If I remove it from 0.10.3, there is no issue with on_publication_matched.

It was part of #387 (ping @eboasson @reicheratwork )

eboasson commented 1 year ago

Thank you so much @Pro and @trittsv!

Just wanted to let you know that this is pretty high up on our list of issues. I am happy that at least there is a workaround (reverting a49b3f0f5ad118edad7628fb5e4e3d7ece8467b5, but by itself that can't be a fix because that change went in for another good reason).

e-hndrks commented 1 year ago

Hi @Pro and @trittsv , @eboasson has asked me to look into this issue and I wanted to give you a little update of where we are at right now. We were able to reproduce the issue successfully and quickly found the culprit.

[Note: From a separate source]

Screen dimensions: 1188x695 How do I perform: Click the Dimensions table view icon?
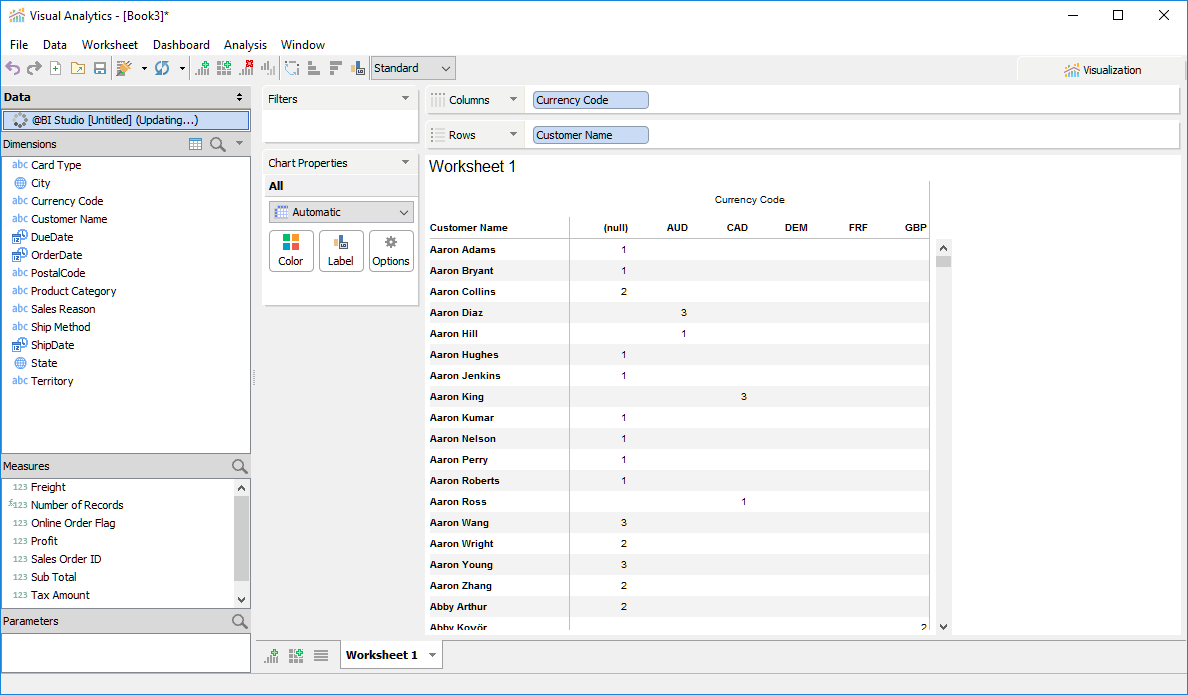click(196, 144)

The first publication_matched event is fired by the ddsi thread that is responsible for the initial discovery between Reader and Writer, and it occurs some time after the C++ Writer creation finished successfully (We can actually see that the sleep has been invoked a number of times prior to the C++ Listener callback.) However, since the Participant stays alive for the duration of the publishing application, it will remember the presence of the remote Reader and notify the 2nd Writer about it directly at creation time on account of the thread that is actually invoking the dds_create_writer call. Because the C++ API is built on top of the C API, and the listener object is passed down to C at creation time, the C Writer will try to invoke its C++ listener during the the invocation dds_create_writer, and so before C++ had any chance of wrapping a C++ object around this Writer.

The commit that broke your example is needed to prevent a C++ writer from dropping its last reference during a listener callback. For that reason it creates an additional reference to the Writer, which is dropped after the listener callback ended successfully. However, in this particular case the call to create an additional reference to the Writer fails due to the fact that C++ hasn't been able to create its C++ wrapper around that Writer in the first place, causing the callback to be skipped.

What we will do to fix this is to create the C++ writer in a two-step process:

  1. We first create the underlying C Writer without a listener, so that we can create our C++ wrapper around it prior to receiving our first listener callback.
  2. Once C++ is set up correctly, we set the C++ listener separately using a call to dds_set_listener. This call should then look for any pending (unhandled) events and invoke the registered callbacks on account of the thread that is invoking dds_set_listener.

This approach would require us to change the behavior of dds_set_listener somewhat, since it currently doesn't check for any pending events and doesn't invoke any listener calls. But our expectation is that this approach would fix your problem.